Formulation, development, and evaluation of orally disintegrating tablets of Atenolol

Abstract

Orally disintegrating tablets (ODTs) have emerged as a patient-friendly dosage form designed to improve compliance, especially in pediatric, geriatric, and dysphagic patients. Atenolol, a β₁-selective adrenergic blocker widely prescribed for hypertension, requires long-term administration and is therefore an ideal candidate for ODT formulation. The present study aimed to develop and optimize Atenolol ODTs using the direct compression method. Nine formulations (F1–F9) were prepared employing different superdisintegrants—crospovidone, croscarmellose sodium, and sodium starch glycolate—at varying concentrations. Preformulation studies confirmed drug purity, solubility, and compatibility with excipients. Prepared blends were evaluated for pre-compression parameters, while compressed tablets were assessed for post-compression characteristics, special ODT tests, in-vitro disintegration, dissolution behavior, and stability. All formulations complied with pharmacopeial limits. Among them, formulation F2 containing crospovidone exhibited the shortest disintegration time (~16 s) and maximum drug release (~99.8% within 30 min).
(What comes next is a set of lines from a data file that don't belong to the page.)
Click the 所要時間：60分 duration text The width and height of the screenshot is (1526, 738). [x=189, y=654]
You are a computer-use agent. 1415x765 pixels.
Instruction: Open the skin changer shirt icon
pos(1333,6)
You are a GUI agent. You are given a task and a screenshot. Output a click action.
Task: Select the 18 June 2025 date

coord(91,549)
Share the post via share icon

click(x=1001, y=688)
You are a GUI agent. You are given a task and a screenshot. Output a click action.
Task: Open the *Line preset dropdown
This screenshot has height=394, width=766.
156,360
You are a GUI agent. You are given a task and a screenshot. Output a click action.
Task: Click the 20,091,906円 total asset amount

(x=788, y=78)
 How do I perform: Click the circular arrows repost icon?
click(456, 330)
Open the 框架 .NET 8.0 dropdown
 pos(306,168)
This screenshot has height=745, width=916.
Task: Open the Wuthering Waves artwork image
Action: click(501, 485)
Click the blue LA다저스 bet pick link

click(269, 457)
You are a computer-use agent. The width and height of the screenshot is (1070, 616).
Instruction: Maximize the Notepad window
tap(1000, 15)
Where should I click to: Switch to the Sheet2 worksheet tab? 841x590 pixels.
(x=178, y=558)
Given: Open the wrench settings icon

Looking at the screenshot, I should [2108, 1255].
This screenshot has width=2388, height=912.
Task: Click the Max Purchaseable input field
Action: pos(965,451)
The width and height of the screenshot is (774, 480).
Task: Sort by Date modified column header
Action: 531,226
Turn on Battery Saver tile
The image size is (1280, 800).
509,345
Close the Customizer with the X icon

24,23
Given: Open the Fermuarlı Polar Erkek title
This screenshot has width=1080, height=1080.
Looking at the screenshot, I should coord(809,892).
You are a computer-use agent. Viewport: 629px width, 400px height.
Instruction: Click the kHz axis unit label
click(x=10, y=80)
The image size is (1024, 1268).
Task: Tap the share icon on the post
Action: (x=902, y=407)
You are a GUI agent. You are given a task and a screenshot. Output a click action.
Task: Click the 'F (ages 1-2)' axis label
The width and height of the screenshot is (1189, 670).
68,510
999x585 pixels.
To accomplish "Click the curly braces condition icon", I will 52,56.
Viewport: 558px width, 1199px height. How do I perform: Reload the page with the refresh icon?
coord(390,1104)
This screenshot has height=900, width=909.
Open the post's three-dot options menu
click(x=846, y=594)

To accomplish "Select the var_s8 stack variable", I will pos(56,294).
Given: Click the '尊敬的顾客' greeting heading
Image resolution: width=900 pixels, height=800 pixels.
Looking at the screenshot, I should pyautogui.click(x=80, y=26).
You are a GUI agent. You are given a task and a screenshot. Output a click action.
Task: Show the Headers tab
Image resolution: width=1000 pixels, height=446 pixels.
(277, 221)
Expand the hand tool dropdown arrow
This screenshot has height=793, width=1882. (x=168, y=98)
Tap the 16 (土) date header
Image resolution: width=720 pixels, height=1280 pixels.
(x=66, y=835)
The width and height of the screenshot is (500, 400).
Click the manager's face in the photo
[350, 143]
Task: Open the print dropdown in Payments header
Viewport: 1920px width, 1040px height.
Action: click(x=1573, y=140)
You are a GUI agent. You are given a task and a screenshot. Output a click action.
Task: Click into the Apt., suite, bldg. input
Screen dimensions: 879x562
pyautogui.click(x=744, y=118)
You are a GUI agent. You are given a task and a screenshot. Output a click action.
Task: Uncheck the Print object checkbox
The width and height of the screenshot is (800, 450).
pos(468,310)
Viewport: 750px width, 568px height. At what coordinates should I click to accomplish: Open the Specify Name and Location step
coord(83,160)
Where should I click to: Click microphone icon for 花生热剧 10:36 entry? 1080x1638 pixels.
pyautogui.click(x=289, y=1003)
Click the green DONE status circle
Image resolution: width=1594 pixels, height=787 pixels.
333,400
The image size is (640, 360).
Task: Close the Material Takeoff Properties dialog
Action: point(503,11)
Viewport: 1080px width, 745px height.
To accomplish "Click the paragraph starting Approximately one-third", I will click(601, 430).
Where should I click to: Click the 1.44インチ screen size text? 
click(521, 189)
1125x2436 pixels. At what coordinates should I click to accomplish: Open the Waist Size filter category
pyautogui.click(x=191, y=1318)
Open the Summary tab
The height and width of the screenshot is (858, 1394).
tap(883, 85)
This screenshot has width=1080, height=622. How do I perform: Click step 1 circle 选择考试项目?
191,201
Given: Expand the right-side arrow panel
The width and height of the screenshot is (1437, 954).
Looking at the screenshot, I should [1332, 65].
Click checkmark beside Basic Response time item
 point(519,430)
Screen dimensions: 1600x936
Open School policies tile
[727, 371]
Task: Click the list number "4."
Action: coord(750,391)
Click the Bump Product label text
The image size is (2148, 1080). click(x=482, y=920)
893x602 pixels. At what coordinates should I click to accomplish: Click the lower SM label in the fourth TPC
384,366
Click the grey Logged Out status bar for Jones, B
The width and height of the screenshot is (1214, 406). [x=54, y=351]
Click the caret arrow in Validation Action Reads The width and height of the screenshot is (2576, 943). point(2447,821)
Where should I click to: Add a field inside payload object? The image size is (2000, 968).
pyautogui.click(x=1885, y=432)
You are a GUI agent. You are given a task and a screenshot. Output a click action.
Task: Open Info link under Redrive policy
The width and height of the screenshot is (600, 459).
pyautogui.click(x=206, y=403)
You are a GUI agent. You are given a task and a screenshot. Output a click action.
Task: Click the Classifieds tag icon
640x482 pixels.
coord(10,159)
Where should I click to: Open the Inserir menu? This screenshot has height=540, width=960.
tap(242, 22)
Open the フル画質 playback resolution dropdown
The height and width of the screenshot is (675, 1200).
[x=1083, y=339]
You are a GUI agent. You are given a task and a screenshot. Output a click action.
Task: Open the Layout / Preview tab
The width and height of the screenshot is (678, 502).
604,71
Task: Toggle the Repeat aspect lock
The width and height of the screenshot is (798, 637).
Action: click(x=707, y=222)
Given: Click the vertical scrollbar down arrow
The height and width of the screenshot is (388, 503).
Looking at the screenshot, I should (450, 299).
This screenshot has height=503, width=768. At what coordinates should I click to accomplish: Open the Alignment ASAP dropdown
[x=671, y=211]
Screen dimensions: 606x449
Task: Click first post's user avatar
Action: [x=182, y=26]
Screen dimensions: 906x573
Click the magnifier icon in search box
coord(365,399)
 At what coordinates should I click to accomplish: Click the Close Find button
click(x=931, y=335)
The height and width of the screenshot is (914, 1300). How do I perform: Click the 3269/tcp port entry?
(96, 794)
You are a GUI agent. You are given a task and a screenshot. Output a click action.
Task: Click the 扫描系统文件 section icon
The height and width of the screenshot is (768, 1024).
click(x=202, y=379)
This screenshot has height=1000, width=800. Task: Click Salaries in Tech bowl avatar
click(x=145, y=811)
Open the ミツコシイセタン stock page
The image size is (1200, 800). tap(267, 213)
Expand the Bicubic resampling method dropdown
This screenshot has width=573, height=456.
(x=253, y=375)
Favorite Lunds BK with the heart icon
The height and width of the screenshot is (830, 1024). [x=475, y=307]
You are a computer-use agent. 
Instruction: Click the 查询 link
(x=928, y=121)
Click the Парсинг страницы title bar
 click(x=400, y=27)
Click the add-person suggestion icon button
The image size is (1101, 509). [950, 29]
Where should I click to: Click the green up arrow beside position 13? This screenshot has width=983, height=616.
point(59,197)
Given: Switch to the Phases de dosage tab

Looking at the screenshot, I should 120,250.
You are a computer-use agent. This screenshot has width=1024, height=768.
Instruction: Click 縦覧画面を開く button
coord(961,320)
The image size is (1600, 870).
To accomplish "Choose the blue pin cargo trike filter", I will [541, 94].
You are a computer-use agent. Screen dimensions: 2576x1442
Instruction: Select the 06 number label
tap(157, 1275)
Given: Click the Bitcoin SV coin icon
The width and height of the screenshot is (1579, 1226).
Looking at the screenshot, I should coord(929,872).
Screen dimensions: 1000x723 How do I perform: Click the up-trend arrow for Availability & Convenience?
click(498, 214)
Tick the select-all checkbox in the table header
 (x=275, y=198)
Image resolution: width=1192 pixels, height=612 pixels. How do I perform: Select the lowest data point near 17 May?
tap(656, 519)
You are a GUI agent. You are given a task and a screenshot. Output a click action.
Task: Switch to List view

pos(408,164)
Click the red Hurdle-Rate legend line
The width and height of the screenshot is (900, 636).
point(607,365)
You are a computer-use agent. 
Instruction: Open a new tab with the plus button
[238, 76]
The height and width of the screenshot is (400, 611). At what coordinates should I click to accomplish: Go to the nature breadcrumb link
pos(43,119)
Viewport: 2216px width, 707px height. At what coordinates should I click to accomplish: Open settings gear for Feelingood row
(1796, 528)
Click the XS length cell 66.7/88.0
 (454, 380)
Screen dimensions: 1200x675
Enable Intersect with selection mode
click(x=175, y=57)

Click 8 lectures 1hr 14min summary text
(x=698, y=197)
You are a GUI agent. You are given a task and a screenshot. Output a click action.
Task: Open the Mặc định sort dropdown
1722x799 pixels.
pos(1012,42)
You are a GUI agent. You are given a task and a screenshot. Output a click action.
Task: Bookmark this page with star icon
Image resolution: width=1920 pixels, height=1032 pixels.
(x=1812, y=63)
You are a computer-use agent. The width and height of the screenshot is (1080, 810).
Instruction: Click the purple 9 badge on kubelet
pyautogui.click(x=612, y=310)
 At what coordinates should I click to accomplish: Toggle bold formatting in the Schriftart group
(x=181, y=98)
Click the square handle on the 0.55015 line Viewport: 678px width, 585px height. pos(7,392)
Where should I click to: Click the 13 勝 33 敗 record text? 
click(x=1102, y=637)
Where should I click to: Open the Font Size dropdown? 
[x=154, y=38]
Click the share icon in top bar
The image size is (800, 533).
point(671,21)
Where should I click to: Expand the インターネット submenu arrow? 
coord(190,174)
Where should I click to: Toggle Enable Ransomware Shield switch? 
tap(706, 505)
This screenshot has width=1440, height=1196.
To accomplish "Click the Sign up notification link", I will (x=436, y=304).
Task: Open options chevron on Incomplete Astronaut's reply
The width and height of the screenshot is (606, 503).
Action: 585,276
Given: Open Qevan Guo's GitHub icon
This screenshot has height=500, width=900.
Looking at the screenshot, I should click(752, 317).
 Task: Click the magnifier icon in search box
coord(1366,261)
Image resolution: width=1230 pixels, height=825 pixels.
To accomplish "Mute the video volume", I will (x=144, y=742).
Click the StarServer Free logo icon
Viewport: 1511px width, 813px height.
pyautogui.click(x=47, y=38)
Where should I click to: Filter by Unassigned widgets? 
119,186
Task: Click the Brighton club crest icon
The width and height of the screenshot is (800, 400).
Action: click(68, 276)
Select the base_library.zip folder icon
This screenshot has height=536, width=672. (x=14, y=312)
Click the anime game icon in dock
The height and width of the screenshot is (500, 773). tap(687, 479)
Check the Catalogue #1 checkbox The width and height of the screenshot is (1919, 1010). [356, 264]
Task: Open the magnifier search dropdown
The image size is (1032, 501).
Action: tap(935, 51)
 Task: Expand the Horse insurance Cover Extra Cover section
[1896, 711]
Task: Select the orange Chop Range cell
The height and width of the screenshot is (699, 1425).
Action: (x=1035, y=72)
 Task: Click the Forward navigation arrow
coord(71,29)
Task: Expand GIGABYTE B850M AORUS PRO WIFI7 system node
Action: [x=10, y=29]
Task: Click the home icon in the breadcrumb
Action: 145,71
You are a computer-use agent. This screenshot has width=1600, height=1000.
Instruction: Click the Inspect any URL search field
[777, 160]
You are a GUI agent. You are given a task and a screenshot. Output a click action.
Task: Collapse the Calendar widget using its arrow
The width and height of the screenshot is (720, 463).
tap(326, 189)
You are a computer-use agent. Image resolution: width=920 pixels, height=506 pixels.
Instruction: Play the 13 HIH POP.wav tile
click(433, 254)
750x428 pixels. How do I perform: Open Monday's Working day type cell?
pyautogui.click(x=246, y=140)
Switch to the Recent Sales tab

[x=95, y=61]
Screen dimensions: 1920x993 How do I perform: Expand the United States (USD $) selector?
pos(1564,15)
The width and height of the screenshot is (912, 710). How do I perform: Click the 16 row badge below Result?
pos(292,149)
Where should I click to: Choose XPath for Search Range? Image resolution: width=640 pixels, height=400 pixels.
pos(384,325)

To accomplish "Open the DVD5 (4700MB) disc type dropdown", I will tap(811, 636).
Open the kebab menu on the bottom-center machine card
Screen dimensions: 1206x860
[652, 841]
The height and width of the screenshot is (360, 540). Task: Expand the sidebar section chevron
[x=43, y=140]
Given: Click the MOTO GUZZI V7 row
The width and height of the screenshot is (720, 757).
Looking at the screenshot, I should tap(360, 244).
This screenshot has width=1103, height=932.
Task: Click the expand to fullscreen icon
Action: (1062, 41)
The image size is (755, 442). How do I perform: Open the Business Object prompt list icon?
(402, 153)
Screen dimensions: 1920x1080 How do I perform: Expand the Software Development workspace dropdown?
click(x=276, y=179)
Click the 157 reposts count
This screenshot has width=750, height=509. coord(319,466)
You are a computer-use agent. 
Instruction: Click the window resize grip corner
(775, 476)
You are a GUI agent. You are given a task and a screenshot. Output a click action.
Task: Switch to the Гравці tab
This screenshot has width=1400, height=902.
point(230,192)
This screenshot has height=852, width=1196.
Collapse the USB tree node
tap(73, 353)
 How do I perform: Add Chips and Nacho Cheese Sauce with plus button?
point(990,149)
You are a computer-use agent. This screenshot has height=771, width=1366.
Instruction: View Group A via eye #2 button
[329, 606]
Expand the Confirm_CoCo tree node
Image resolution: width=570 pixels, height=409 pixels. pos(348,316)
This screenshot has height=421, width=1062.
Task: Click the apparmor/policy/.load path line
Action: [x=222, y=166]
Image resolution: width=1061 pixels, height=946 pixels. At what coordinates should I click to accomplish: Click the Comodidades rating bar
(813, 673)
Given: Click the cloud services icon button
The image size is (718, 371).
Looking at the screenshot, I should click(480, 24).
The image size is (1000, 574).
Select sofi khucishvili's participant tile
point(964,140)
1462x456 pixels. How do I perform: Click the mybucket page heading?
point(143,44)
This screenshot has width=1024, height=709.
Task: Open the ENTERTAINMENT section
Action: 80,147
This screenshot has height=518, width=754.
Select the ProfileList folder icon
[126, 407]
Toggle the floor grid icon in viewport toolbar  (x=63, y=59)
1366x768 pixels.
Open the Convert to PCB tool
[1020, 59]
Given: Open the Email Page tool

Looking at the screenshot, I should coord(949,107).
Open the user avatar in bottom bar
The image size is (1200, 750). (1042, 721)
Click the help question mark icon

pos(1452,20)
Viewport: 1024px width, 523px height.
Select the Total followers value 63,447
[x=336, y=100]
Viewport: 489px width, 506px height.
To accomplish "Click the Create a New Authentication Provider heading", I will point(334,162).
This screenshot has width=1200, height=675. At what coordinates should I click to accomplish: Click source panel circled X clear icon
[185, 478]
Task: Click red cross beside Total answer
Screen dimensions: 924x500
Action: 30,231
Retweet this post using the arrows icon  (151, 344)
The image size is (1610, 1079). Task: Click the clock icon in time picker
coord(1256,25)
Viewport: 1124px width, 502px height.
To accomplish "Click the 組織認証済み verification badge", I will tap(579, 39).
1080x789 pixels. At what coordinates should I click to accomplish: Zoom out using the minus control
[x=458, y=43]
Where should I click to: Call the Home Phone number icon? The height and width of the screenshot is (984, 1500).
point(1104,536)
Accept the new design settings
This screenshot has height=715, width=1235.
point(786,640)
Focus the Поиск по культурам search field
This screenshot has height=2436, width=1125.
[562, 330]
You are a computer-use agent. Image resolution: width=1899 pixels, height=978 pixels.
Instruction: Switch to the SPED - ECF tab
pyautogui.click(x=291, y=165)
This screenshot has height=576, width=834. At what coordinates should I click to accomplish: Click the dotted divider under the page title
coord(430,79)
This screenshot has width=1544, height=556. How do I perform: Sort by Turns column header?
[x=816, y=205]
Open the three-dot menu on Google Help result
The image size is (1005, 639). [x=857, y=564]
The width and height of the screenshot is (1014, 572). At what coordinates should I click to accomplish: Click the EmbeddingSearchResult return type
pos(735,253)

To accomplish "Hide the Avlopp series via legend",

Statistical analysis using one-way ANOVA demonstrated significant differences among formulations (p < 0.05). Accelerated stability studies confirmed formulation stability. The study concludes that Atenolol can be successfully formulated as an ODT with rapid disintegration, fast drug release, and acceptable mechanical strength, offering a promising alternative to conventional tablets.